Amarjit Shastri, the founder of the centre, said that this dearth of opportunities actually plays a major role in encouraging young people to play judo. “As this is a border district, private-sector employment opportunities are almost nonexistent,” he said. “So the youth of the district traditionally look to the armed forces, the Punjab Police and government as their only employment option. Winning medals in judo helped them secure coveted jobs through the sports quota.” Over 100 pupils of the centre, he told me, have been selected to the armed forces and the Punjab Police.
According to Shastri, who is 57 years old, the prevalent cultural beliefs in Gurdaspur also helped judo prosper. “In this part of Punjab, being weak economically was considered acceptable, but physical weakness was frowned upon,” he told me in his office—a cramped room at one end of the centre, which also serves as a makeshift kitchen and transit room for judokas who travel to the centre from far-off villages.

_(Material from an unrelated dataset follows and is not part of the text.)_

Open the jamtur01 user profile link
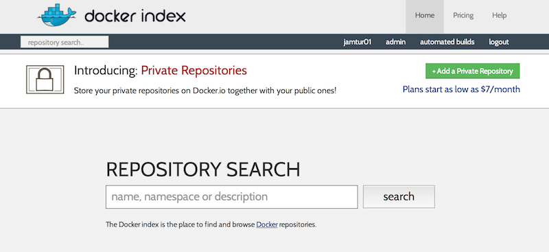click(x=357, y=42)
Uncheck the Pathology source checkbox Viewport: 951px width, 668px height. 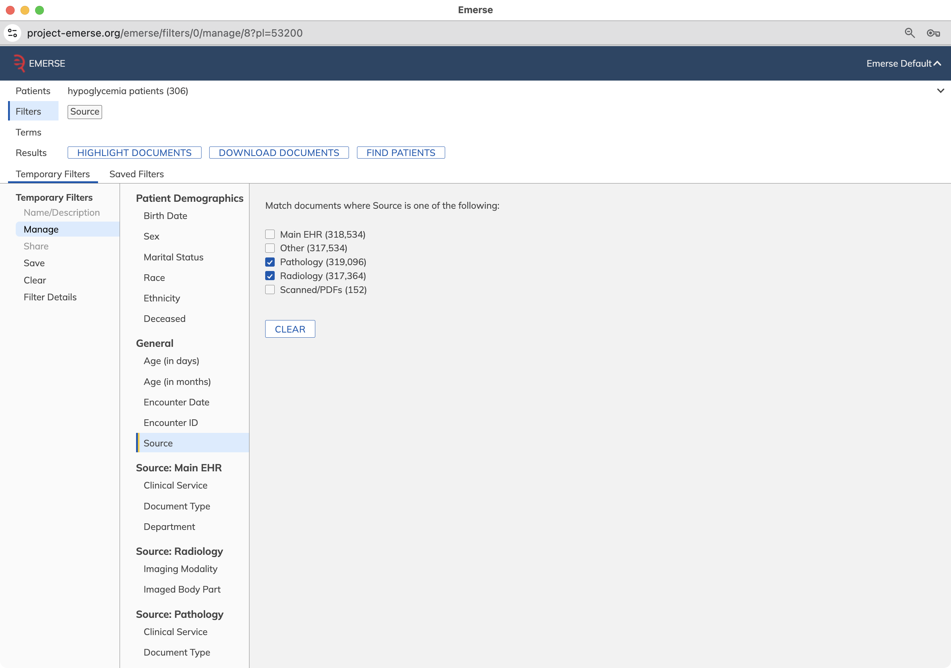270,262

Shastri began learning judo in 1982 from a coach at the Mahatma Gandhi Memorial Secondary School, where he taught Sanskrit. He started coaching students about two years after that, and founded the centre in 1986. Back then, he told me, there was hardly any awareness of the sport in the district.
In the early days of judo in Gurdaspur, Shastri said, “I would often take mattresses to different schools and colleges in villages to demonstrate judo techniques, as mats were unavailable.” Varinder Singh Sandhu, a former national-level judo player, who is now a police superintendent in Hoshiarpur, was one of the centre’s early pupils. In those days, “there were only two judo kits and 12 mats and we would have to share them among ourselves,” he said. By the time a kit “reached the sixth or seventh person, it would be soaked with the sweat of all the players before him.”

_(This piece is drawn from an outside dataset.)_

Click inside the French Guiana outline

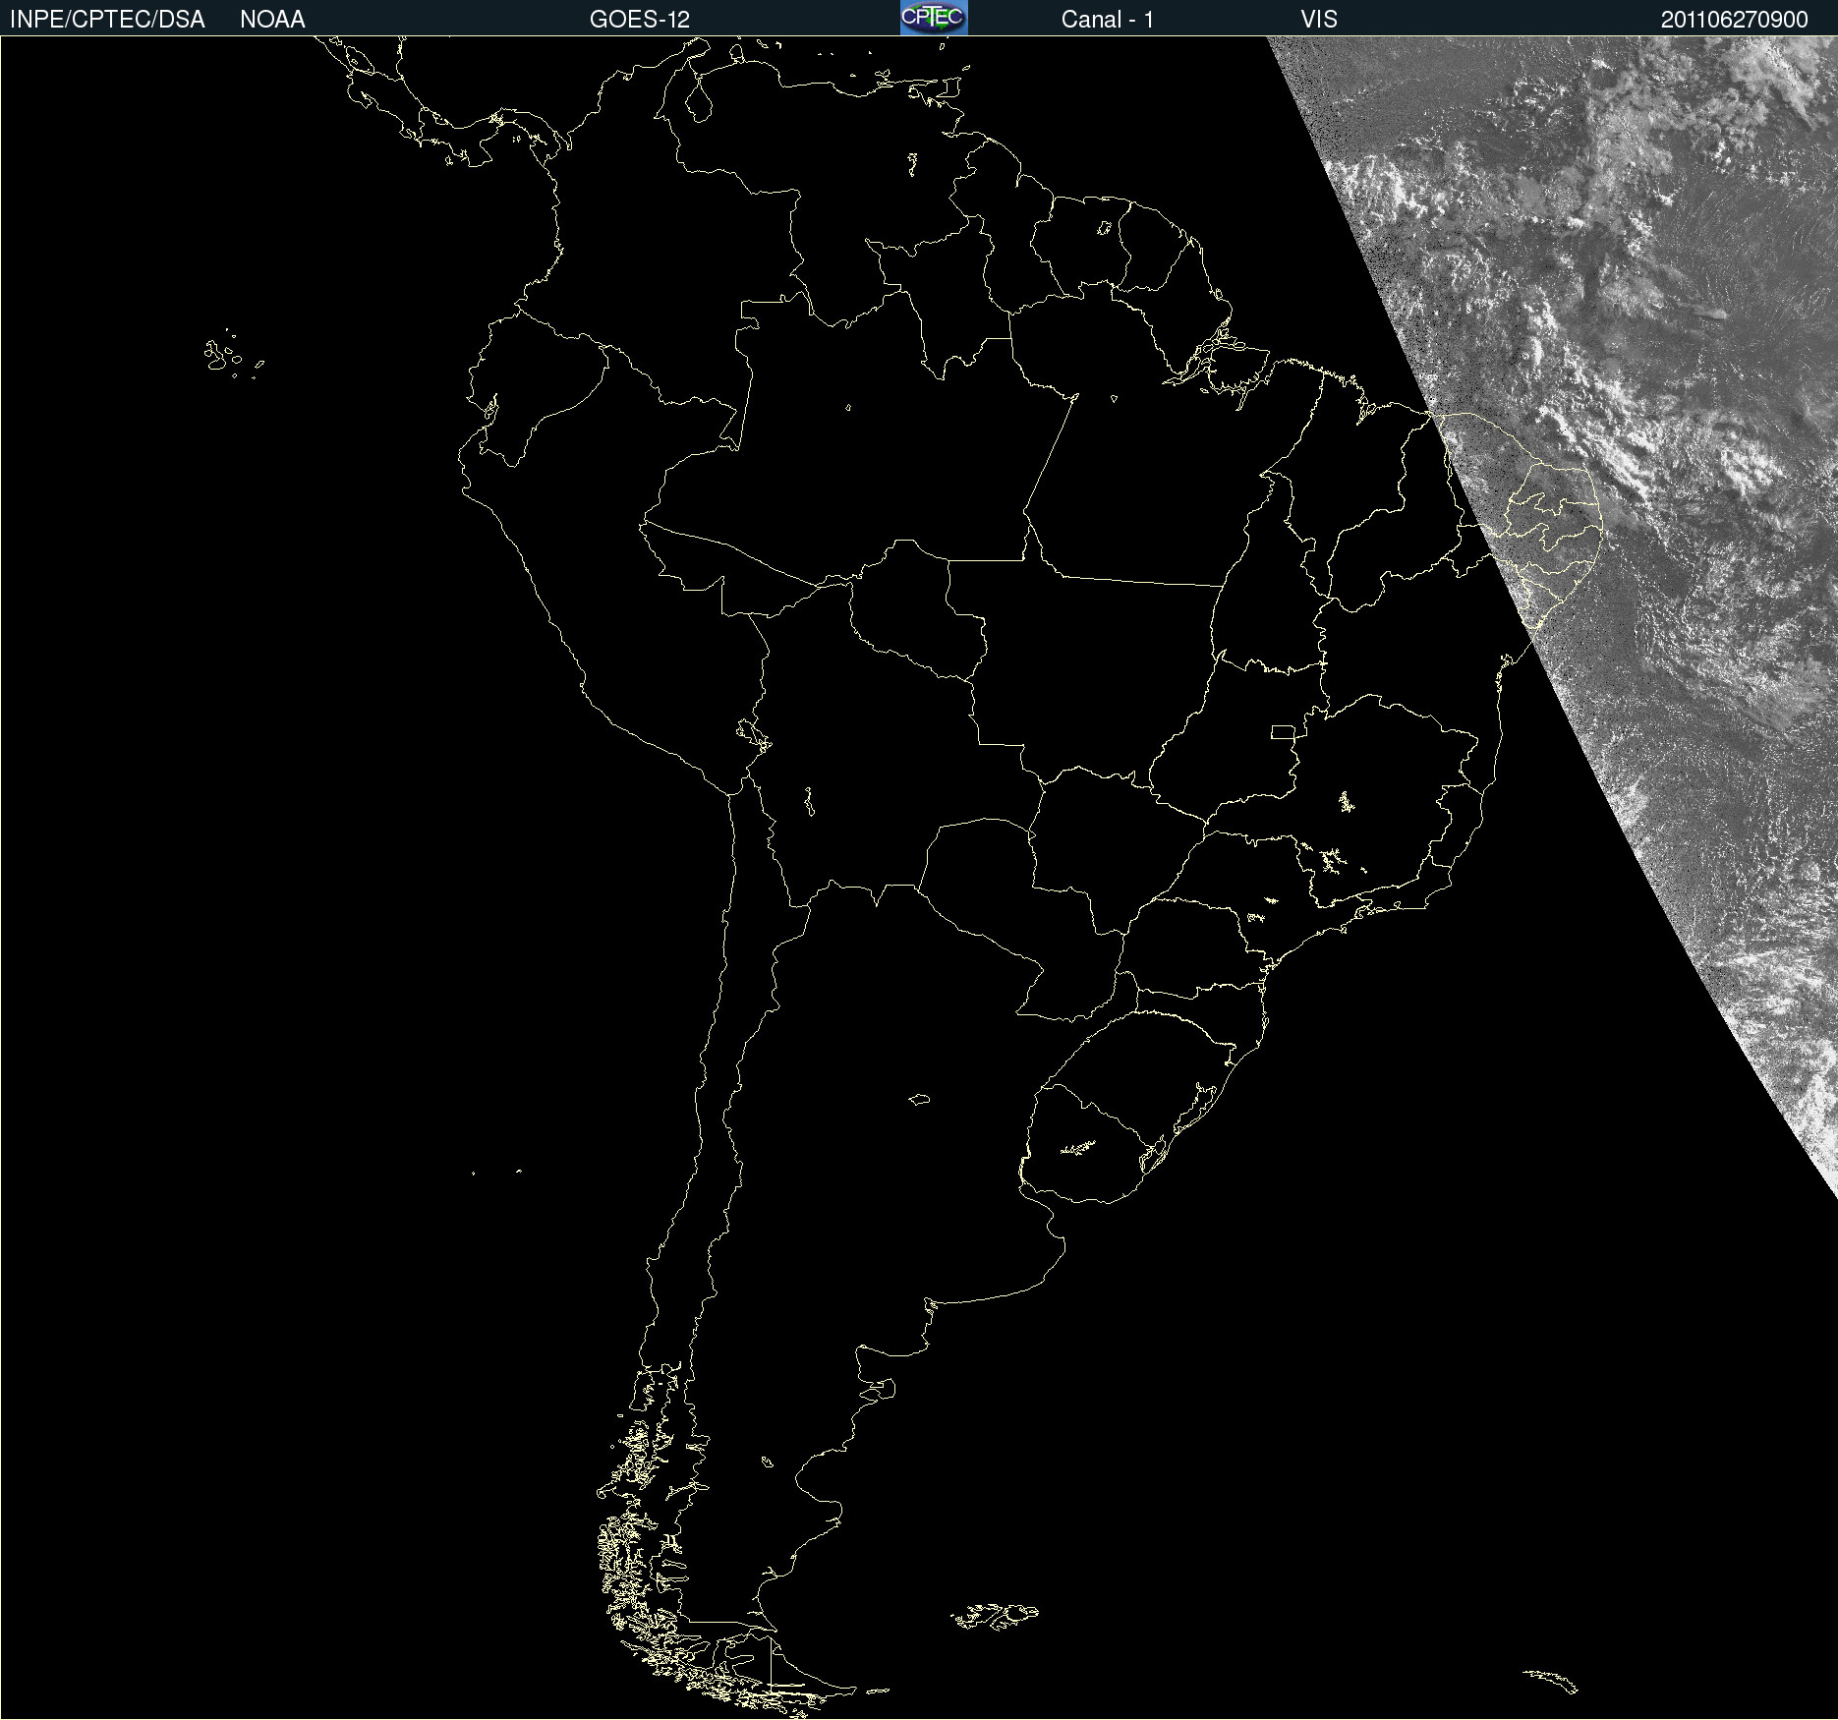coord(1150,246)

The 1980s in Punjab were also a time of the Khalistan movement, which demanded a separate state for Sikhs. “Bullets would fly outside while we practised inside,” Shastri, who is not a Sikh, told me. “Militants would come to our school and order us to stop classes from time to time. I had to wear a turban when I would accompany children outside so militants wouldn’t be able to identify me.” He said that judo training even proved “a way of weaning people away from the insurgency” because it offered a pathway to government employment.
By 1989, the centre had over 30 students, and had produced several national-level judokas. Over the years, as judokas from the district secured coveted government jobs, other young people flocked to the sport.
While Shastri’s centre only trains boys, there is a female judo training centre in Batala, about 30 kilometres away, where around 40 young women currently train. Several of these young women, Shastri said, have played at the national level, and one is currently a constable in the Punjab Police.
Shastri’s centre has lacked a stable home base for most of its life, getting moved between different schools. In 1990, he said, the centre moved to the Government Model Senior Secondary School (Boys), and was almost constantly shifted between different unused classrooms. Only in 2010 did the school give the centre its own space, in the hall where I visited them.
Even now, funding is a major challenge for the judokas. The centre only charges students R50 per month, and those from poor families are exempt from the fee. In most months, the centre’s expenses exceed what it can raise through these payments. This lack of funds reveals itself in the centre’s rusting gym machines, as well as its makeshift “ice bath”: a Sintex water tank that has been cut in half.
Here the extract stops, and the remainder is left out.